NEWS: Given that, why do we still have the problems you mentioned earlier?

BUZZACOTT: There are problems that have been laid here in the foundation, they’re kind of long standing, stuff that’s been happening for a while and building up. Things that are disempowering.

NEWS: Who needs to fix it?

BUZZACOTT: It has to be everybody. All together. But we can’t do that without actually talking to the people who’re actually having the issues. The power’s been taken away from them.

NEWS: What do you think the solutions are?

BUZZACOTT: [Doing away with] the top-down government constantly making policies, putting in strategies that they think might work.

NEWS: Should transparency of our political system be improved?

BUZZACOTT: There are some things maybe the general public shouldn’t have access to, such as working in health or the police force, and that’s just the way things are run. But I think it gets to a point where government needs to be more transparent. People need to know what exactly is being out on the table. What kind of figures, what are the objectives, what are the outcomes. What’s actually been invested. Big amount of dollars are coming in, we need to actually see where it is going, what are the long term effects. We need feedback where it is going in two years’ time, what has been promised. We need to see what the results are. Too much of transparency falls down with not giving the community what the results are.

NEWS: What was the most profound experience that made you decide to become a politician?

BUZZACOTT: It’s been a journey, being involved in health, seeing injustice in health, trying to advocate government meeting with politicians. You get promises and then things don’t happen. Participating in the Women for Election workshop, that was kind of the turning point for me. We can actually change things if we are actually inside. Get in and see if we can make a difference. You a hearing from women who’ve done it. It’s possible.

Meanwhile youth “live in facilities to ensure that court sentences and orders are enforced” will be built in Alice Springs (in Gap Road), Darwin, Tennant Creek and Katherine, according to Chief Minister Eva Lawler.

They will also be providing “training and education services to help young people get their lives back on track and get into the workforce,” says a media release.

“The Department of Education will provide vocational education and other education services to break the cycle of re-offending.

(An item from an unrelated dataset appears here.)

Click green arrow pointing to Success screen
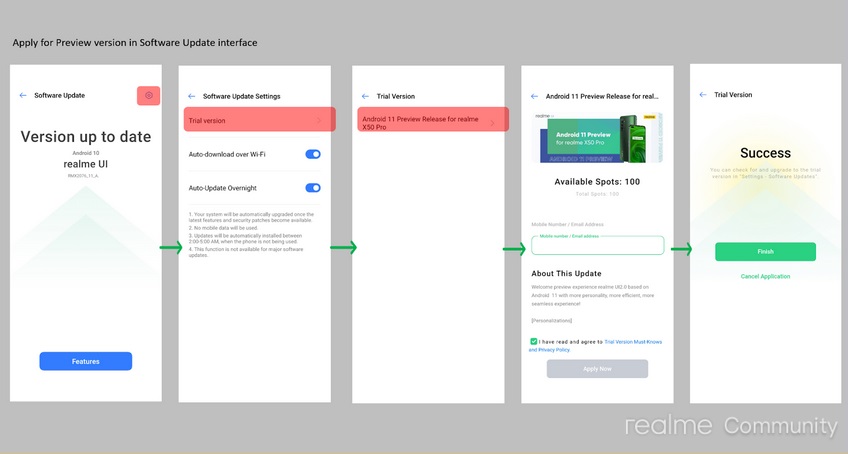 coord(681,249)
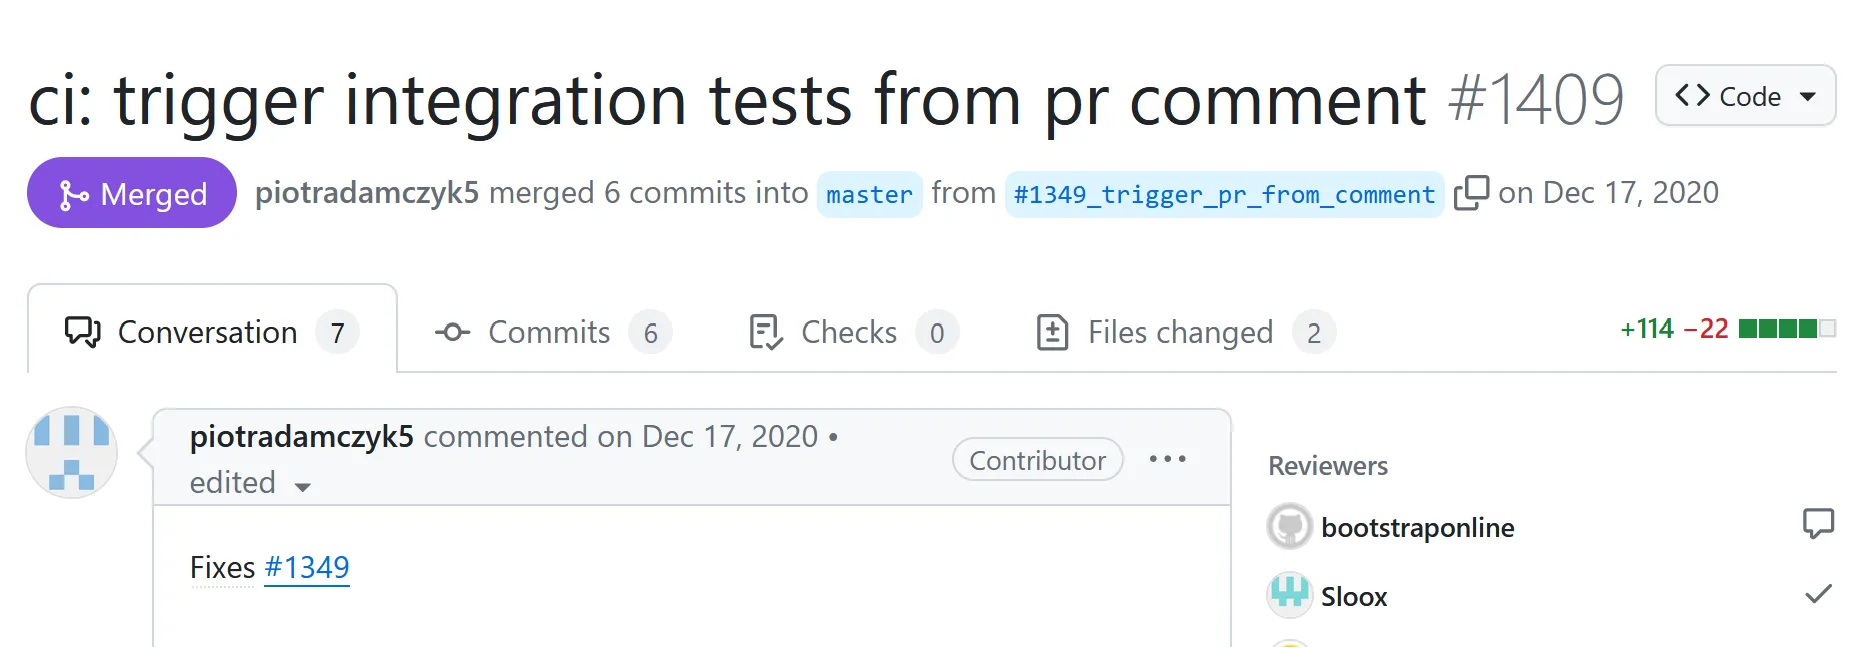Click the bootstraponline reviewer avatar
The width and height of the screenshot is (1860, 648).
click(1290, 527)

“The Department of Territory Families, Housing and Communities will shortly launch a recruitment campaign for a youth justice and outreach workers along with teachers and registered training officers.

“The Territory Labor Government is also progressing the Youth Justice Review, today announcing an independent panel and terms of reference.

“Western Australian commissioner for Victims of Crime Kati Kraszlan will chair the three-member Independent Review Panel, which will be supported by a team of senior government officials.”


  1. Straight up, the word “Green” is enough to turn away from this group. A political group with an anti Australian agenda has the mindset of a one way street. (Our way or the highway.)

  2. The Greens anti Australian agenda?
    Sorry Allen, you need to give us more if you’re going to label them thus.
    The Greens have been represented by many admirable loyal Australians.
    Rachel Siewert comes to mind. Us who live on communities will not forget how she was the most outspoken politician against the Intervention.
    I voted for the Greens whenever I could. I consider this to be very pro-Australian.

  3. The Greens means a defacto Labor supporting faction and therefore more of the same as what we see on our streets daily.
    It also means members (or better ex-members) like the radical, dividing, and loudmouth like Lidia Thorpe who was solely elected because she ran on their ticket – not quite sure what it says about their selection process.
    The best part about this party is in the name, which still keeps fooling people about its real agenda and is NOT what it portrays in its name.
    I do not doubt, that some of its members mean well and are good citizens, but by supporting the Greens’ agenda they lose that credibility in an instant.
    And neither does your soft and defensive approach protect the citizens who pay for you and the many organisations that are funded to do so.